Practice the vocabulary of merging on-disk segments to keep a log-structured merge-tree's reads fast.
0 / 5 completed
1 / 5
At standup, a dev mentions a background process that merges and rewrites sorted on-disk segments in a log-structured merge-tree, reclaiming space from an overwritten or deleted key. What is this process called?
LSM-tree compaction is a background process that merges and rewrites sorted on-disk segments, reclaiming space from an overwritten or deleted key and keeping the number of segments a read has to check bounded. Appending every new write as a brand-new segment forever, with no merging, would let stale, overwritten data accumulate indefinitely on disk. This compaction is what keeps a log-structured merge-tree's storage usage and read performance sustainable over time.
2 / 5
During a design review, the team accepts that compaction rewrites the same data to disk multiple times over its lifetime, in exchange for keeping a read fast. Which tradeoff does this represent?
Write amplification traded for bounded read latency describes how compaction rewrites the same underlying data to disk multiple times over its lifetime, in exchange for keeping the number of segments a read must check under control. A system with zero write amplification would mean no compaction ever ran, letting an unbounded number of segments accumulate and slow reads down over time. This tradeoff is a deliberate, well-understood design choice at the core of how an LSM-tree balances write and read performance.
3 / 5
In a code review, a dev notices the team chose a leveled compaction strategy over a size-tiered one, accepting more write amplification in exchange for lower space amplification and more predictable read latency. What does this represent?

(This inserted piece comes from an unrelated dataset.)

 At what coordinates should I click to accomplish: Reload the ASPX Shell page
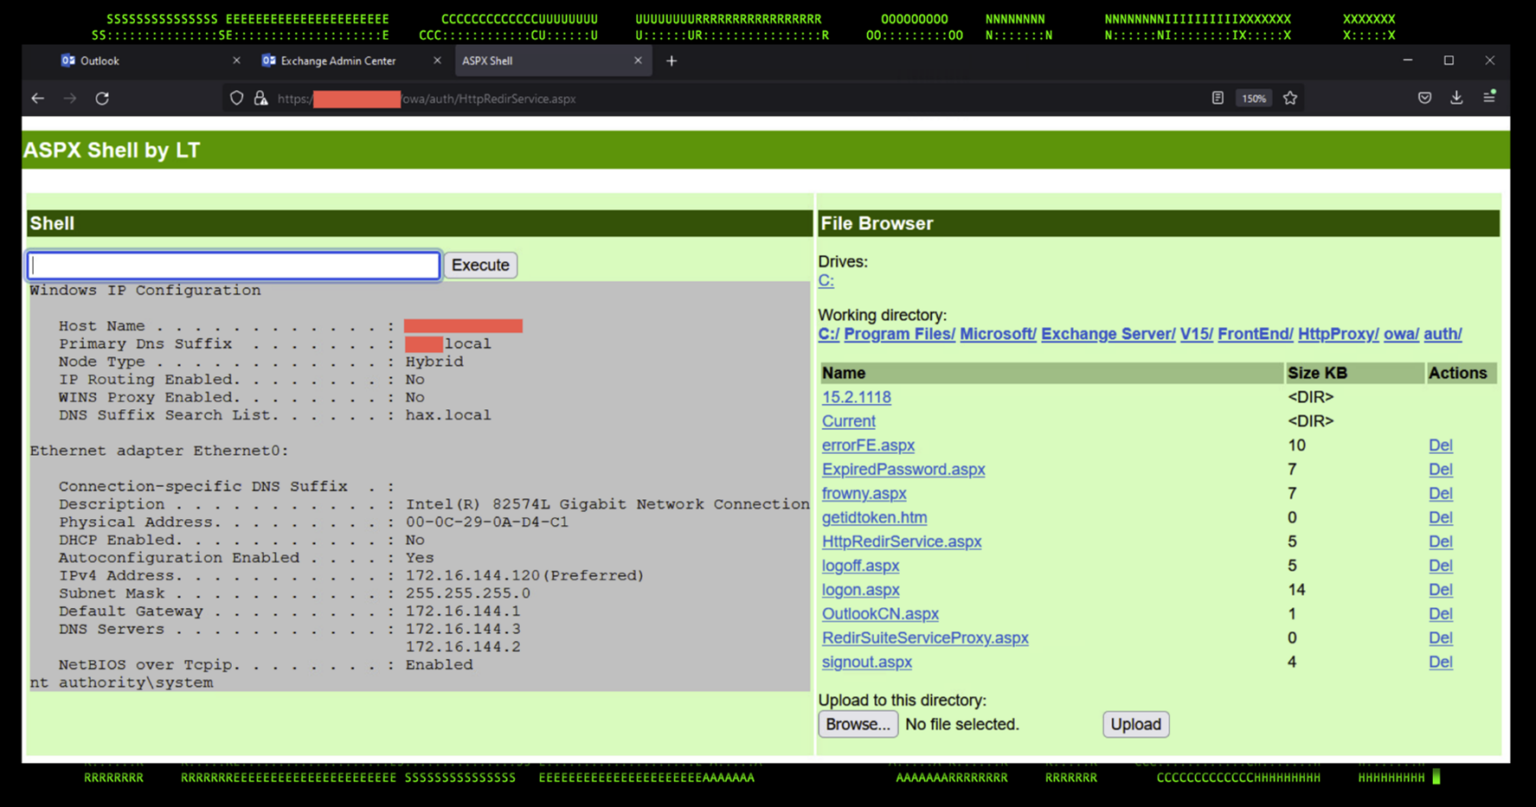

A compaction strategy choice, like leveled versus size-tiered, trades write amplification differently against read and space amplification, since each strategy organizes and merges on-disk segments in a structurally different way. Assuming there's a single universal strategy with no tradeoff ignores that a real system has to pick the balance that best fits its actual read-versus-write workload. This strategy choice is a meaningful, workload-specific tuning decision for any system built on an LSM-tree.
4 / 5
An incident report shows read latency degraded significantly under heavy write load because compaction had fallen behind, letting a large number of small on-disk segments accumulate that every read had to check individually. What practice would prevent this?
Ensuring compaction keeps pace with the write rate bounds the number of on-disk segments a read has to check, keeping read latency predictable even under sustained write pressure. Letting compaction fall arbitrarily behind lets segments accumulate without bound, exactly as this incident describes, directly hurting read performance. This is why monitoring and provisioning enough resources for compaction to keep pace is essential to an LSM-tree-based system's health.
5 / 5
During a PR review, a teammate asks why the team accepts the extra write cost of ongoing compaction instead of simply appending every write as a new segment forever with no merging. What is the reasoning?
Appending every write as a new segment forever, with no compaction, lets the number of segments a read must check grow unbounded as the system accumulates writes over time. Compaction bounds that number at the cost of rewriting the same data to disk multiple times over its lifetime. The tradeoff is real, ongoing write amplification, which is why choosing an appropriate compaction strategy for the workload matters so much.